Davidebyzero/gist:9090628

Last active November 25, 2020 07:58

Star () You must be signed in to star a gist
Fork () You must be signed in to fork a gist

Learn more about clone URLs
Clone this repository at <script src="https://gist.github.com/Davidebyzero/9090628.js"></script>
Save Davidebyzero/9090628 to your computer and use it in GitHub Desktop.

Download ZIP

Solutions to teukon's Draft Regex Golf Bonus Levels (SPOILERS! SPOILERS!) and discussion of mathematical regexes

Raw

gistfile1.md

See https://gist.github.com/teukon/9060863

Author

Davidebyzero commented Mar 14, 2014

Yay! Very well done sir.

Thank you kindly.

Here's a debug trace of your Fibonacci regex taking the input of 46368. You need 7-Zip to uncompress it (hopefully you already have that installed). Once uncompressed it is a 30 megabyte text file. (To do: Add line numbers, and show the whole line, with a ^ pointing to the current position.)

The numbers in [] are how many backref captures that group owns. The numbers in {} are positions within the input number. The rest should be self-explanatory.

Edit (as of 20:42 UTC): If you already downloaded this, please re-download. All the (?:,(,(?=,(?! in the group stack trace were off by one nesting level.

BTW, you have some $ outside the nesting level of the backreference preceding it, making my current optimization unable to see that it comes right after the backreference. For example, (?=\3\1*(\1(\2+))$) would perform better as (?=\3\1*(\1(\2+$))) in my current engine.

Here is a debug trace of your regex with minor edits to fix that (17.5 MB text file inside).

teukon commented Mar 14, 2014

Cool. It seems your engine is working on the regex without stripping comments, newlines, or leading/trailing whitespace.

Author

Davidebyzero commented Mar 14, 2014

It strips all that in its internal representation of the regex. To make the debug trace I gave each symbol a pointer to its text representation in the original unprocessed text file.

teukon commented Mar 14, 2014

It strips all that in its internal representation of the regex. To make the debug trace I gave each symbol a pointer to its text representation in the original unprocessed text file.

I see.

BTW, you have some $ outside the nesting level of the backreference preceding it, making my current optimization unable to see that it comes right after the backreference. For example, (?=\3\1*(\1(\2+))$) would perform better as (?=\3\1*(\1(\2+$))) in my current engine.

So is it twice as fast like this? (I noticed it takes about half as many steps). How much faster is it than with pcregrep?

Author

Davidebyzero commented Mar 14, 2014

So is it twice as fast like this? (I noticed it takes about half as many steps). How much faster is it than with pcregrep?

With your unedited regex, it took 201 seconds to go from 0 to 46368. With your edited regex, it took 64.4 seconds.
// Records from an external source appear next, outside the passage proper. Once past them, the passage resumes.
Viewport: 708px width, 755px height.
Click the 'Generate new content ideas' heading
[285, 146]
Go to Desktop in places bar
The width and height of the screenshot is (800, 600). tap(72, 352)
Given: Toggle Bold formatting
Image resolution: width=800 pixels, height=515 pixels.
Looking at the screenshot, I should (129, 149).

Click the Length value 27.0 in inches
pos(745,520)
pcregrep took 270 seconds and perl took 625 seconds. The edit makes no difference to them.

Eventually I'll make my optimization smarter, where it can scan up to shallower nesting depths and know when it's safe to do the optimization. But that'll probably have to take place in a static-analysis stage between parsing and matching.
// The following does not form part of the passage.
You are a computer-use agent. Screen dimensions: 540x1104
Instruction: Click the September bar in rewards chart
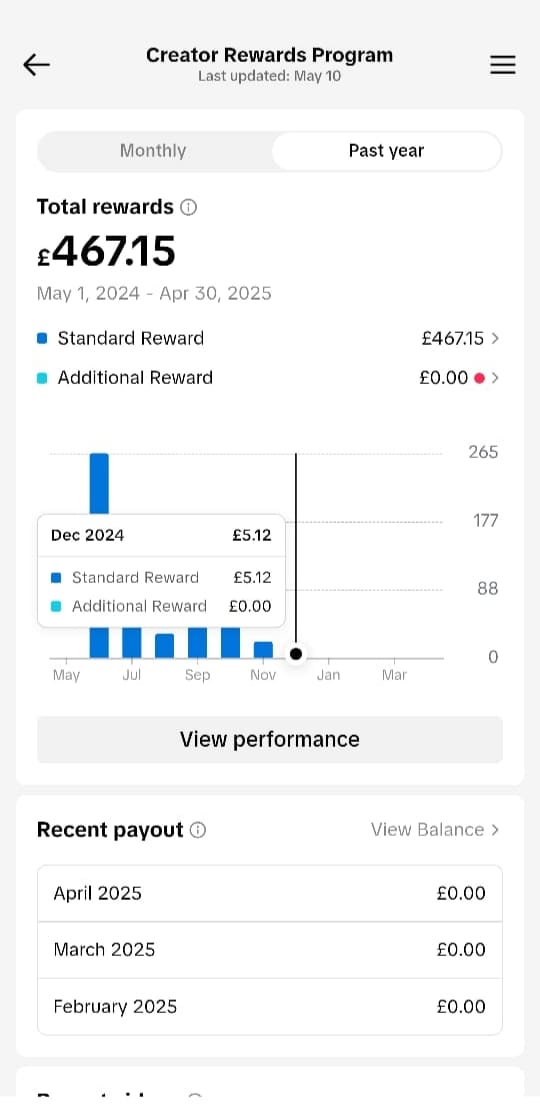(x=197, y=643)
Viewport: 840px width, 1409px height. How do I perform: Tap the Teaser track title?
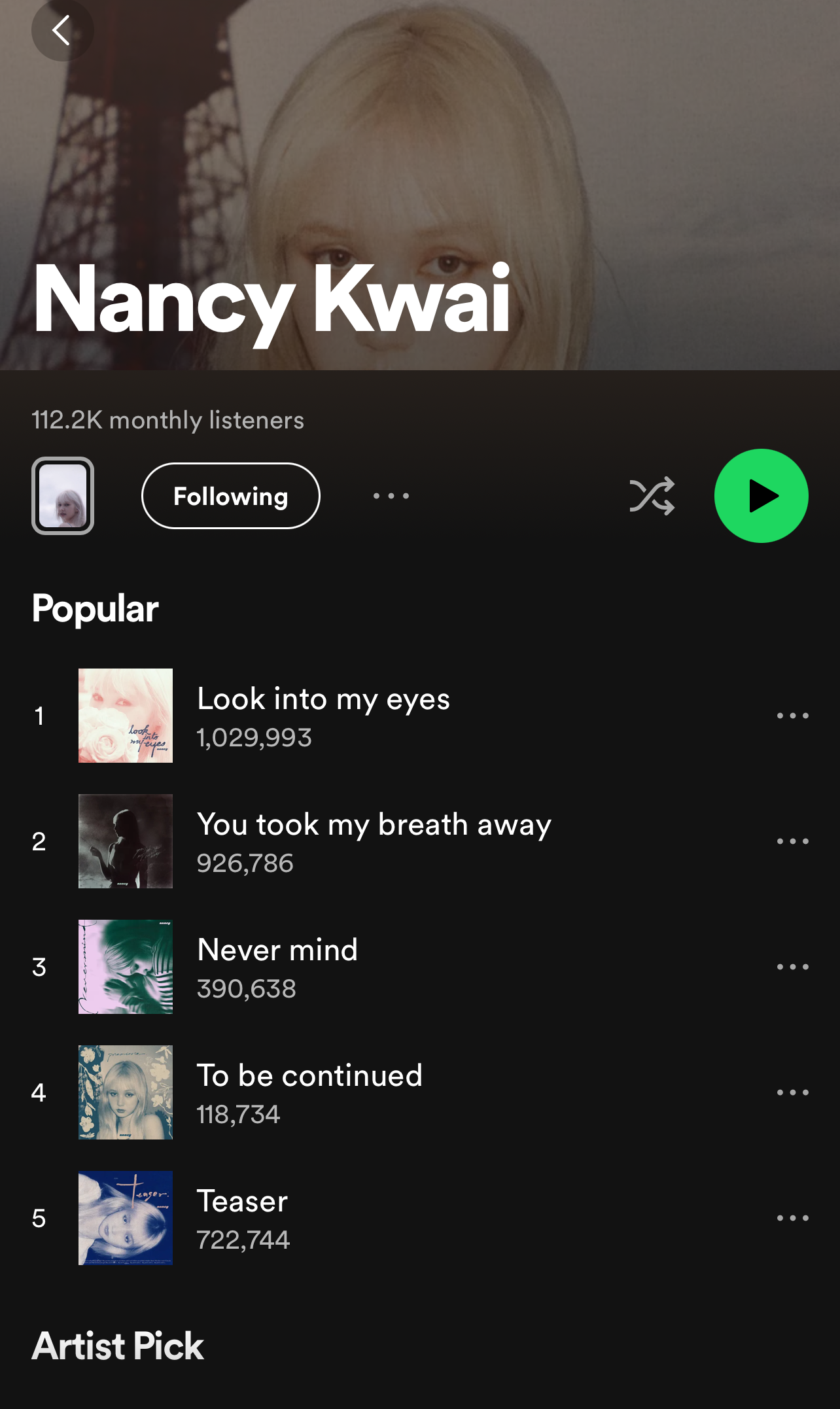(242, 1201)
teukon commented Mar 14, 2014

Oh, it's quite a lot faster then. Nice work.

By the way. I'll be away for a couple of days and won't be responding here. Good luck with your project.

Author

Davidebyzero commented Mar 14, 2014

Oh, it's quite a lot faster then. Nice work.

By the way. I'll be away for a couple of days and won't be responding here. Good luck with your project.

Thank you! And thanks for the heads-up. Have a good time wherever you're going!

Author

Davidebyzero commented Mar 15, 2014

My regex engine now works with all of our ^x*$ domain regexes.

Author

Davidebyzero commented Mar 15, 2014

Added preliminary support for matching actual strings, and it works with "regex for matching multiplication - simple method.txt". It does not yet work with "regex for matching multiplication - factoring method.txt", however; it appears to be completely failing to do the p^s+p^t divide-down loop, and only doing the common-prime-factors test at the bottom.

Edit: Oh, wow. I forgot to trim whitespace inside of what my engine treats as a single symbol. So, for example \ 8 was not treated as \8. (This is actually the standard. My use of whitespace for alignment of backrefs between lines in "regex for matching multiplication - factoring method.txt" is nonstandard, but I like it so I'm going to keep it as an option.)

Author

Davidebyzero commented Mar 15, 2014

"regex for matching multiplication - factoring method.txt" is still giving some false positives, but I think it's because it only worked in the first place due to a bug in PCRE. The bug in the regex is that it effectively assumes the loop that divides down p^s+p^t is greedy-possessive, not just greedy. The bug in PCRE would be that it either doesn't try to backtrack on the number of loop iterations, or doesn't restore backref values to what they were on the earlier iteration when it does backtrack. Maybe it only has this bug when the last iteration of the loop, the one being backtracked through, is zero-length.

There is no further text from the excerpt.